Même si on ne comprenait peut-être pas à l’époque la vulnérabilité et l’importance physique essentielle de la ligne ferroviaire du CN, la photographie de la marée extrême de novembre 2015 qui atteignait les roues des wagons du CN a permis à tout le monde de prendre conscience de cette vulnérabilité. Dans les faits, cette image ne montre pas une défaillance des digues ou une brèche. Elle montre plutôt la portée extrême des hautes marées du printemps dans la rivière Tantramar, ce qui est peut-être plus alarmant puisqu’il s’agit d’un cycle naturel qui va se reproduire.

Les marées se produisent par cycles, et les plus hauts niveaux d’eau sont observés toutes les 18,6 années. La dernière fois remonte à 2015. Compte tenu de ces variations et de la grande amplitude intertidale, la vulnérabilité du système de digues varie également au fil du temps. Le plus grand risque a lieu lorsque la marée haute coïncide avec une onde de tempête, et ce risque continuera d’augmenter avec la hausse du niveau de la mer. Dans une étude sur la vulnérabilité des digues que j’ai menée en 2018, nous avons calculé qu’une onde de tempête qui atteint seulement un peu moins d’un mètre allait submerger 94 % des digues dans le bassin de Cumberland en 2050. Dans bien des cas, il est tout simplement impossible de rehausser les digues à leur endroit actuel pour résister aux changements climatiques.
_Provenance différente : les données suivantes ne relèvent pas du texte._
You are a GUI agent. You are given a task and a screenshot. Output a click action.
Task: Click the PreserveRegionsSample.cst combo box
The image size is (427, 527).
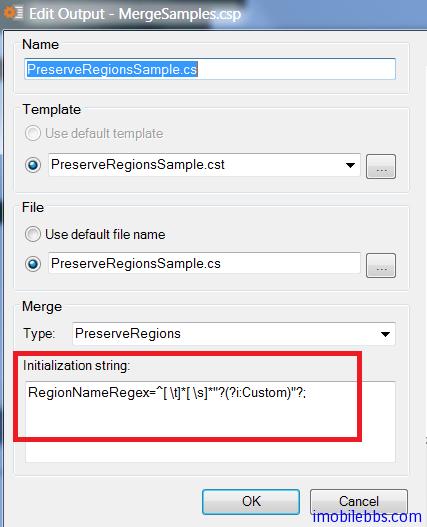pyautogui.click(x=204, y=165)
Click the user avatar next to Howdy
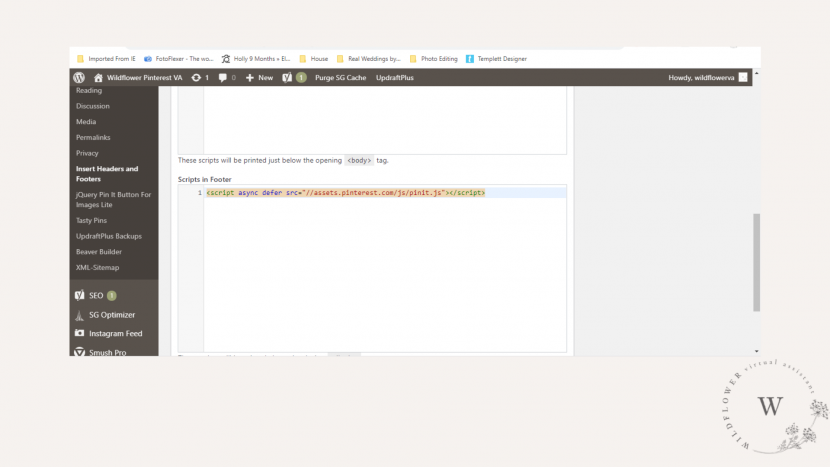 pos(743,77)
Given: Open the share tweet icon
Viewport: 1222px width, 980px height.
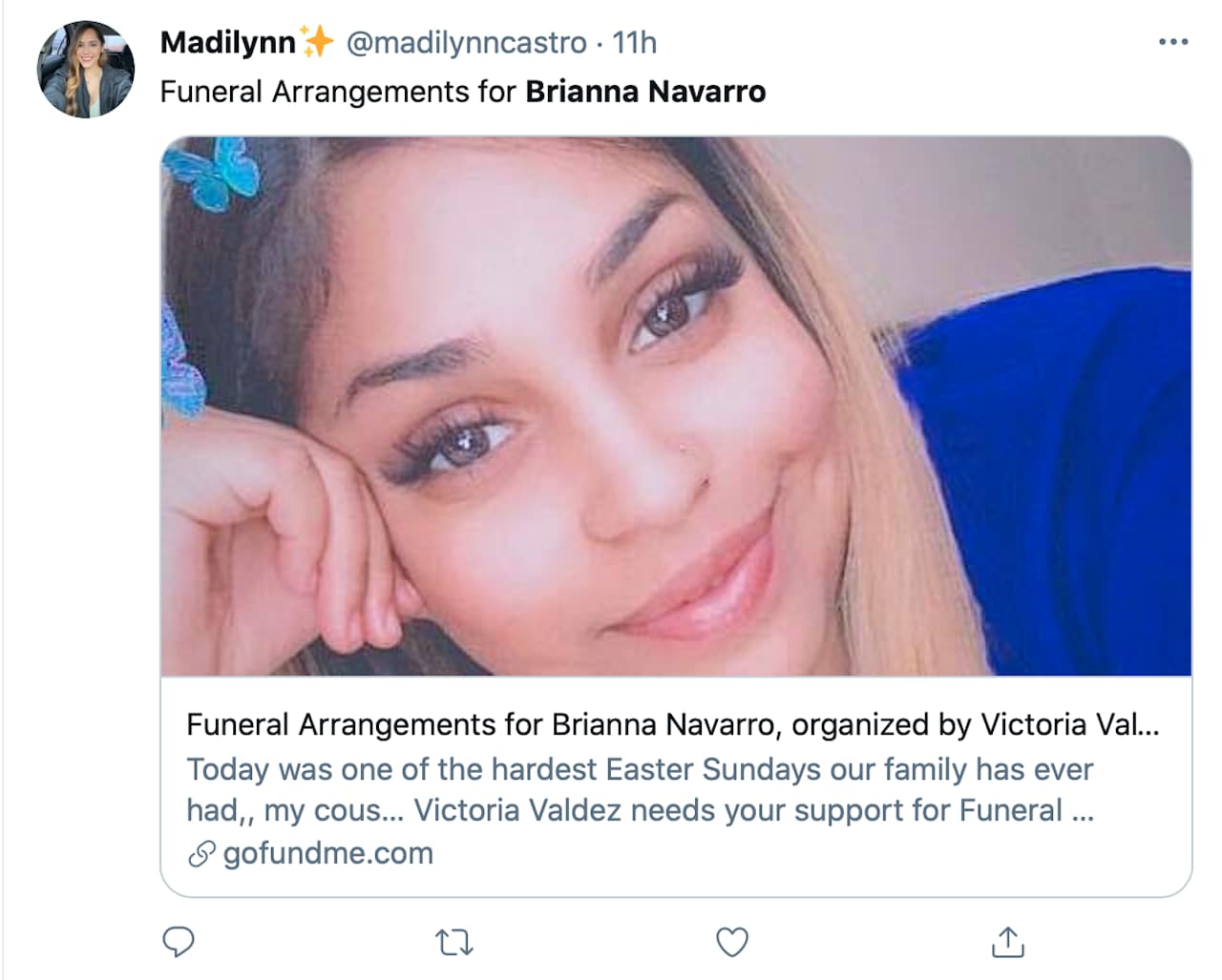Looking at the screenshot, I should click(1007, 942).
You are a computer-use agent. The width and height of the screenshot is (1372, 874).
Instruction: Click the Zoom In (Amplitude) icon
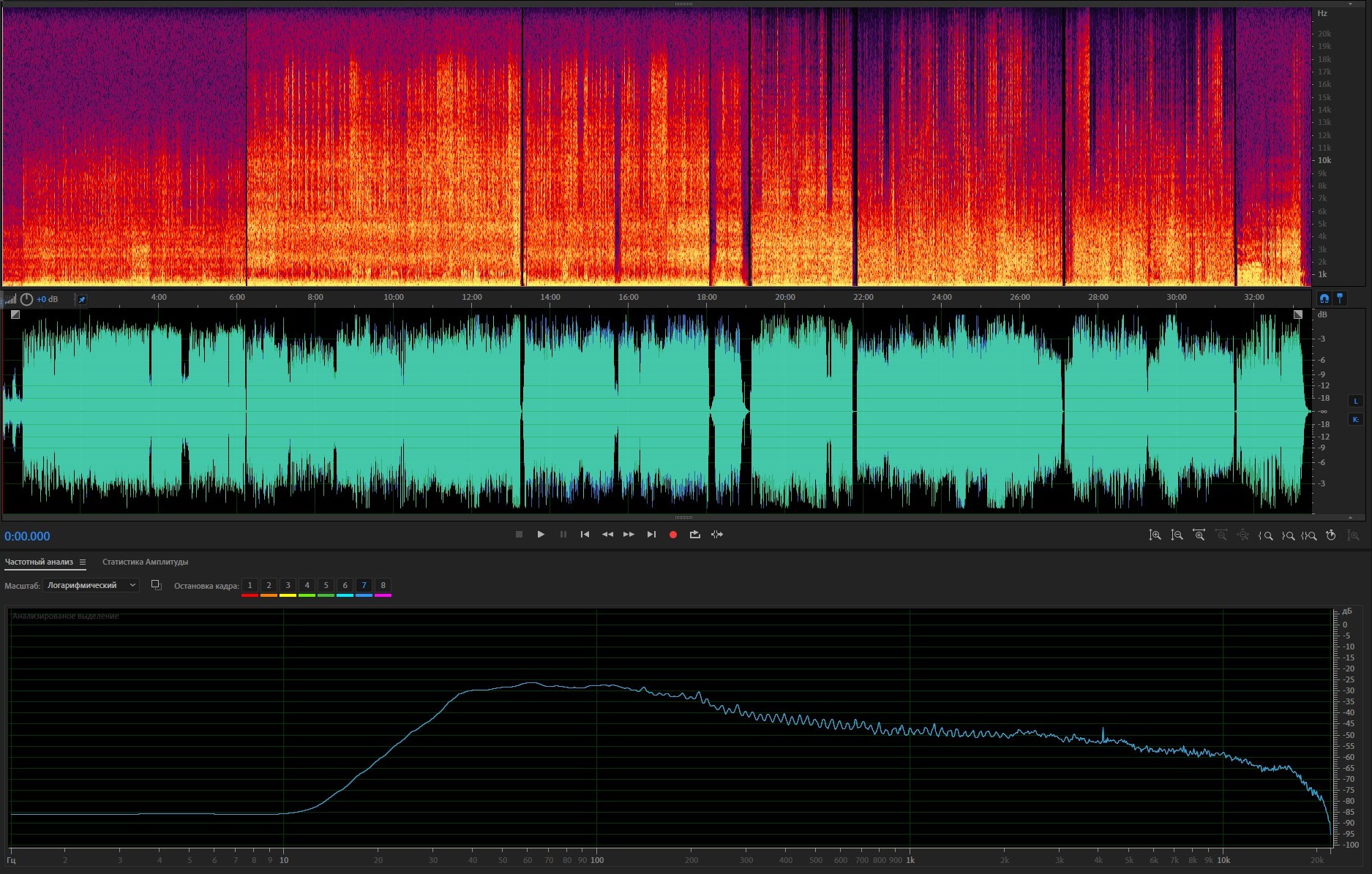pyautogui.click(x=1155, y=535)
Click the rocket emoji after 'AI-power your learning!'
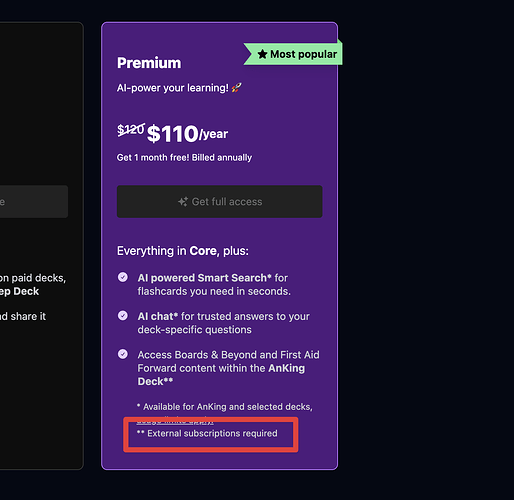The width and height of the screenshot is (514, 500). pyautogui.click(x=236, y=88)
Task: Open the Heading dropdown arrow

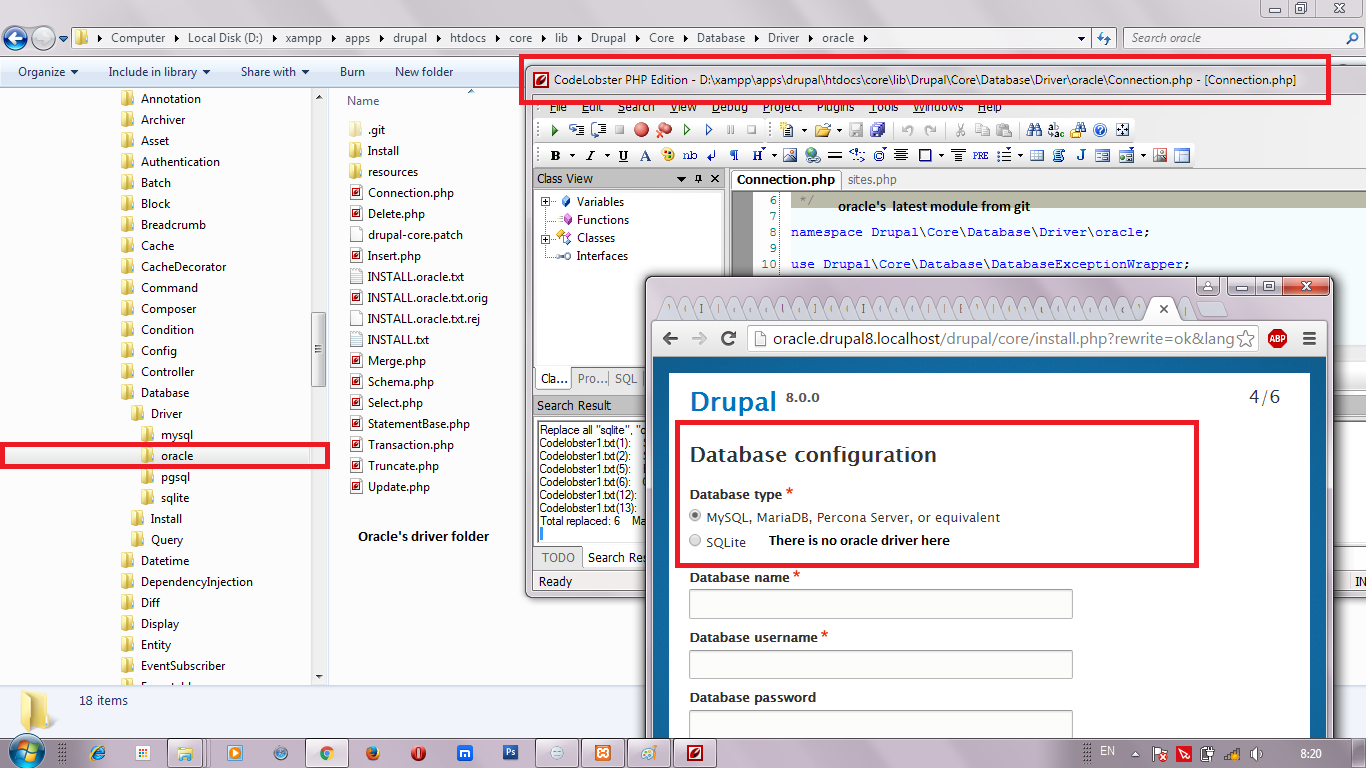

Le système actuel de digues suit les rives des principales rivières à marées, avec une petite bande de marais littoraux qui sert de zone tampon entre les digues et les puissants courants de marée qui entrent et ressortent deux fois par jour. À certains endroits, ces courants grugent la base des digues, et la pierre de carapace utilisée pour les protéger ne résiste pas longtemps. Le rehaussement des digues dans ces cas-là n’est pas une solution à long terme.

Le comité a pour mandat de mettre l’accent sur les répercussions des changements climatiques, et je vais donc terminer mes observations en présentant une vision pour atténuer ces répercussions. C’est une vision pour aujourd’hui et pour l’avenir. Nous devons repenser notre relation avec ce paysage historique et notre recours aux seules digues pour protéger cet espace. Les choix ne sont pas noirs ou blancs, il n’y a pas que deux possibilités, mais plutôt un continuum d’options d’adaptation.

Dans certaines zones, nous devrons absolument rehausser et renforcer l’infrastructure de protection existante ou construire de nouvelles défenses en utilisant de nouvelles normes d’ingénierie qui ont fait leurs preuves ailleurs dans le monde. Nous devons réaménager l’infrastructure de digues et restaurer les marais côtiers qui peuvent rendre une série de services écosystémiques, y compris une protection côtière et la séquestration de carbone, et qui peuvent résister à la hausse du niveau de la mer. Dans certains cas, nous devons déplacer une route ou des bâtiments, ce qui est plus viable et rentable à long terme pour le bien commun.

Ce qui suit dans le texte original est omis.